Distributed by Sundance Selects. 107 minutes. Not Rated.


Screened at the 2018 Philadelphia Film Festival.


This French film had originally been called Double Lives upon its release in Europe. They may have been slightly over-estimating themselves, because a lot of these characters felt a little lifeless. (See what I did there?)


Not that Non-Fiction is a bad film. It’s often rather funny in its own quiet way. It’s just a rather stuffy look at beautiful, well-off, middle-aged Parisian intellectuals from the publishing world juggling partners while they mourn the death of print – and try to find their own relevancy in a new digital world.


It feels like a Gallic Woody Allen movie, but from his later talky, angsty period, not the early laugh-out-loud ones. Therefore, even though the film has a bit of a sense of humor about itself and an occasional wink of meta cheekiness – an aside where the character played by Juliette Binoche has to participate in the brief mocking of the real actress Juliette Binoche is amusing – in the end the movie comes off as a little dry and sometimes boring.


Yet, this smart satire does bring up some very intriguing and timely issues and handles them thoughtfully.
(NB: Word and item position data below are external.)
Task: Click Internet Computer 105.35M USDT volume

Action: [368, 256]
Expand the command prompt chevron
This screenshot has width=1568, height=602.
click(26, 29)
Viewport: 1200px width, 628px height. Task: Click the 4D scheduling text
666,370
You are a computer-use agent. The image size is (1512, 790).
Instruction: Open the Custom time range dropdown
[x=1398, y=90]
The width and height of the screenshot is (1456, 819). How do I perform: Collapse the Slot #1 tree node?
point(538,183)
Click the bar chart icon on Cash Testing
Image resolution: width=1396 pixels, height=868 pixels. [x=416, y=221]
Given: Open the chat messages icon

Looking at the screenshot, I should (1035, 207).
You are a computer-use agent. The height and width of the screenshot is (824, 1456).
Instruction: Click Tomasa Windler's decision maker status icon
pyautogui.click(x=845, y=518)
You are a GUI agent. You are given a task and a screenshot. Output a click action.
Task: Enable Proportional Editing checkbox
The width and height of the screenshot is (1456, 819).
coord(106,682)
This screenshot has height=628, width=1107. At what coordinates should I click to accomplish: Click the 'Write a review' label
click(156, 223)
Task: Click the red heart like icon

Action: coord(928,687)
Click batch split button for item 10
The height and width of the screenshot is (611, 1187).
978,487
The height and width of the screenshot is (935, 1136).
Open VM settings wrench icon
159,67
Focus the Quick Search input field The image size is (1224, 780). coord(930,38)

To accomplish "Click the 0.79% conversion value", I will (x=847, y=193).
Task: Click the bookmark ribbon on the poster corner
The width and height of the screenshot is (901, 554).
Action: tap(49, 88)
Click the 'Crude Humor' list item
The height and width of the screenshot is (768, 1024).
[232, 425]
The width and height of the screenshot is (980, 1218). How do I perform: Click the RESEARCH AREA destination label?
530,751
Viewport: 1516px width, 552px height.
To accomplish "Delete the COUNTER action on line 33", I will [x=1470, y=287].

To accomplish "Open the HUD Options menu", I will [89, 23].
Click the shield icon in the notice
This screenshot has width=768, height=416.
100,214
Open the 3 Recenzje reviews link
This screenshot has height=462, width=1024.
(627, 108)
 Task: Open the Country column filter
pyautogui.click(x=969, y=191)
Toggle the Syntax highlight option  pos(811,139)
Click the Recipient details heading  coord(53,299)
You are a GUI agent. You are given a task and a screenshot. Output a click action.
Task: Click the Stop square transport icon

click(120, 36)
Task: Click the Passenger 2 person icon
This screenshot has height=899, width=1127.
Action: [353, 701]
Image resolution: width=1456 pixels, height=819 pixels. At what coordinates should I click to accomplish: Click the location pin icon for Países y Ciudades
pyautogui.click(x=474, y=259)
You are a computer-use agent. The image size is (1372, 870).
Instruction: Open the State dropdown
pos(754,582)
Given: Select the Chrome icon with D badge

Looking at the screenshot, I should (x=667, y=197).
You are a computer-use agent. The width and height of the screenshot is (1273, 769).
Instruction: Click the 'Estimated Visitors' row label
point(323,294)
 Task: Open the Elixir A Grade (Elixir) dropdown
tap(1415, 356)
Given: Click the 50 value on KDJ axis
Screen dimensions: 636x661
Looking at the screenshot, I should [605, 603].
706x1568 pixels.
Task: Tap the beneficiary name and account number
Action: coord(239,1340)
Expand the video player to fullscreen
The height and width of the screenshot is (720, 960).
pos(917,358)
A debate between the permanence of literature versus the convenience of cyber and tablets is particularly poignant, as a group of people who have made their lives and reputations in the promotion of the printed word have to come to terms with a world in which expediency is coming to replace the tactile experiences.


Guillaume Canet is Alain, a well-respected book publisher who is toying with the idea of switching his imprint to digital – a cost-saving idea which still goes against most of what he has always held dear. His biggest critic in this idea is Léonard (Vincent Macaigne), a slightly cheesy novelist whose books are just very lightly disguised variations of his own romantic affairs.


The newest of these affairs is with Selena (Binoche), Alain’s wife and a minor celebrity as the star of a popular CSI-type crime series. Léonard’s girlfriend Valerie (the major film debut of French comedienne Nora Hamzawi) suspects the affair, but she is busy as assistant to a government official.


And finally, there is Laure (Christa Théret), the hot young millennial in Alain’s office who tempts him with both her tech savvy and her fresh beauty.


Non-Fiction asks some very important questions about modern technology and a world that is moving faster than some people feel comfortable with. The problem is, sometimes it asks those questions over and over; in heated conversations and pillow talk and intellectual jousting and breezy asides. The movie offers some fascinating insights and some very witty banter, but it is just a bit too fond of gazing at its own navel to completely recommend.